Longvai is designed to enforce this discipline automatically. It structures your experiment into baseline and intervention conditions, helps you collect enough data for adequate power, and then analyzes the result with a Mann-Whitney U significance test and Cohen's d effect size, all measured against your own baseline rather than population averages. Instead of leaving you to eyeball a chart and hope, Longvai delivers a clear, statistically honest verdict on whether your intervention actually worked for you and by how much. Longvai helps you run n=1 experiments the way a researcher would — turning personal curiosity into evidence you can genuinely trust.
Key takeaways
- ✓An n=1 experiment tests how an intervention affects you specifically by comparing an intervention period against your own baseline.
- ✓Change one variable at a time and pre-commit to your outcome metric before collecting data to avoid fooling yourself.
- ✓Randomizing or alternating conditions guards against time itself acting as a confounder, even for a single subject.
- ✓Washout periods prevent one condition's effects from bleeding into the next and diluting the comparison.
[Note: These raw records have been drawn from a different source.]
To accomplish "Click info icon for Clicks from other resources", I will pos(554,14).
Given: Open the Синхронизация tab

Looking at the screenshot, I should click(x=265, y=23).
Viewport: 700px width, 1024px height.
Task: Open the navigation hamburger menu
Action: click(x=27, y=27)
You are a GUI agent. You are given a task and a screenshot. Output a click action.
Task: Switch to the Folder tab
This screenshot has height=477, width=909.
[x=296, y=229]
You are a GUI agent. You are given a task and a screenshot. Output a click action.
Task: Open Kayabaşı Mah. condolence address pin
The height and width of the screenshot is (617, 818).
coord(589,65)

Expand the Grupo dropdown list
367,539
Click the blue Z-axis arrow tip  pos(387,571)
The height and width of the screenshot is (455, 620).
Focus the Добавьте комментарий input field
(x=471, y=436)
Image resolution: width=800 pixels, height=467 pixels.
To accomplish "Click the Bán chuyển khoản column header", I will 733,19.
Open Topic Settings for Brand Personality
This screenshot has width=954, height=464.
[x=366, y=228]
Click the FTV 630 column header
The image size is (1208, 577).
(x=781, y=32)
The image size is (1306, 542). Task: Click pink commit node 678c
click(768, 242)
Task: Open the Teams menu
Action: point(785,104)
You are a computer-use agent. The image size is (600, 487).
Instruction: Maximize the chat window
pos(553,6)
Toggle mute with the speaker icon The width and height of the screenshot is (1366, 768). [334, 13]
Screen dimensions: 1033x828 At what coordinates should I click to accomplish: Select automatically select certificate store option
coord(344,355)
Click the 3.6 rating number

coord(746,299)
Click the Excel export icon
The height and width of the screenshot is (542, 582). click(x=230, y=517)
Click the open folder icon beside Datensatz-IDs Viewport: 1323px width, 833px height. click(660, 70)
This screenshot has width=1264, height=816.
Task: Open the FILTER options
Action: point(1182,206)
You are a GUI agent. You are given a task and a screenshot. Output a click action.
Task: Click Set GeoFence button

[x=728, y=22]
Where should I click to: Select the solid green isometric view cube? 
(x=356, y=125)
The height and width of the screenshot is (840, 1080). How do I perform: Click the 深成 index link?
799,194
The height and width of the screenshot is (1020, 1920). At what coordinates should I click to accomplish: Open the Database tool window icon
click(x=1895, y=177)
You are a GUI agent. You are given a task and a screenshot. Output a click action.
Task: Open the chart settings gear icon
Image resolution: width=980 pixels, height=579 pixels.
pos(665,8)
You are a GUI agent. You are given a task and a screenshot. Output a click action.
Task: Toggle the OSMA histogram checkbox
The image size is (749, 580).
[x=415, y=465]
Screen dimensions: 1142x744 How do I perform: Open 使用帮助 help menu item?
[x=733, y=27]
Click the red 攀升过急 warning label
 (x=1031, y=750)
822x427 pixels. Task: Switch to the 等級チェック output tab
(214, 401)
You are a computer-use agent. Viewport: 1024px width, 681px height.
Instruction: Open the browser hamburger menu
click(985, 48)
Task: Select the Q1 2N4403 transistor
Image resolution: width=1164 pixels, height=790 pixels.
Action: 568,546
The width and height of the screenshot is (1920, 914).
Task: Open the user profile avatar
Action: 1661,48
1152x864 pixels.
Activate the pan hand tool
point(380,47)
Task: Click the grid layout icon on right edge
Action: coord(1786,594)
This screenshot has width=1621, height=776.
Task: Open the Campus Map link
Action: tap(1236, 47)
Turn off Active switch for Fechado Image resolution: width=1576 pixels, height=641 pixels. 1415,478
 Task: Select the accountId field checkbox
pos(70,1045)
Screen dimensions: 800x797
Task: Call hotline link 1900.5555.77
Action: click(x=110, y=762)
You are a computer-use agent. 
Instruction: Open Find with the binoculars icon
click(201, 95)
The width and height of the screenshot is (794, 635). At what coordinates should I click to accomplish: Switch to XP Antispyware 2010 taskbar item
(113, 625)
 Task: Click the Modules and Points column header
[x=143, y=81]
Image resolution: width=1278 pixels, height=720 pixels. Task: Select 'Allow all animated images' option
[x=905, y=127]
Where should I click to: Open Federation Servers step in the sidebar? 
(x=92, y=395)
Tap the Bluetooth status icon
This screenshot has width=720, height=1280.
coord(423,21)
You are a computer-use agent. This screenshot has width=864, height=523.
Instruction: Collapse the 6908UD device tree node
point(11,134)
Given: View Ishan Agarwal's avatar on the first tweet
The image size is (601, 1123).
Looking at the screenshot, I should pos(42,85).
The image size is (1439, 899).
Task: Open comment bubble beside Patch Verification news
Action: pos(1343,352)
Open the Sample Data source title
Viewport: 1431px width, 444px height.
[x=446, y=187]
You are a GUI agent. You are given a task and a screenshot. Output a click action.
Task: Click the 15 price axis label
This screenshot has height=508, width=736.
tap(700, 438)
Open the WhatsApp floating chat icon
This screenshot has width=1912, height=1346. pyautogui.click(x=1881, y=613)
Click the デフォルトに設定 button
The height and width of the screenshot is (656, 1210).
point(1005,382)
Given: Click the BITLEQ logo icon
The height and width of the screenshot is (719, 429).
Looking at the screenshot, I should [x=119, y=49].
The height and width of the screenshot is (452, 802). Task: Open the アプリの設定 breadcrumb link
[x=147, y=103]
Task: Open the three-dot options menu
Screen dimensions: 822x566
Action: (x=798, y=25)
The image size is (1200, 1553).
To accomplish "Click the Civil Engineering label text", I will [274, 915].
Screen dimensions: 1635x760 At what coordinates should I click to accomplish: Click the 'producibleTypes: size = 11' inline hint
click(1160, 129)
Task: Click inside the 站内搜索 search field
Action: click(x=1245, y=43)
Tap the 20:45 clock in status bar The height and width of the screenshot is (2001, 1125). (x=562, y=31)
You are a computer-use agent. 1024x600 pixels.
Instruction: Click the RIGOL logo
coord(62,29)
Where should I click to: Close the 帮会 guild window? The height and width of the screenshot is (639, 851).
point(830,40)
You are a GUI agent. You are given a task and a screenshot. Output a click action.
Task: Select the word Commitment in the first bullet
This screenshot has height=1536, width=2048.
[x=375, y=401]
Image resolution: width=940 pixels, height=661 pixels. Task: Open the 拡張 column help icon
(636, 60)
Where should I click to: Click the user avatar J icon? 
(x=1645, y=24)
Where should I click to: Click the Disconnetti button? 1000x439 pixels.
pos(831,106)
- ✓Short trials lack statistical power — plan for at least a couple of weeks per condition, more for subtle effects in noisy metrics.
- ✓Use the Mann-Whitney U test for significance and Cohen's d for effect size; Longvai runs this whole process against your baseline automatically.
Frequently asked questions
What is an n=1 experiment?
It's a single-subject experiment — a study with a sample size of one (you). You deliberately change one thing and measure its effect against your own baseline, answering how an intervention affects you specifically rather than how it affects people on average.
Why does randomization matter when there's only one subject?
Because time itself can be a confounder. If your baseline and intervention periods differ in season, work stress, or other background factors, those could drive the result instead of the intervention. Randomizing or alternating which days get the intervention breaks that link and strengthens your confidence.
What is a washout period and do I need one?
A washout is a gap between conditions where you let a prior intervention fully wear off so it doesn't contaminate the next condition. You need one whenever an intervention has lingering effects — supplements, stimulants, or adaptations — and its length depends on how long that effect persists.
How many days should each condition last?
Long enough for the signal to rise above daily noise — typically at least a couple of weeks per condition for recovery metrics, and more for subtle effects or noisy metrics. Short trials lack statistical power, meaning they often miss real effects or mistake luck for success.
Which statistics should I use to judge the result?
Use the Mann-Whitney U test to check whether the difference between baseline and intervention is statistically significant, since daily health metrics are usually not normally distributed, and Cohen's d to measure how large the effect is. You need both — significance and meaningful effect size — before believing a result.
How does Longvai run n=1 experiments?
Longvai structures your experiment into baseline and intervention conditions, helps you collect enough data for adequate power, and analyzes the result with a Mann-Whitney U significance test and Cohen's d effect size against your own baseline. It delivers a clear, statistically honest verdict on whether the intervention worked for you.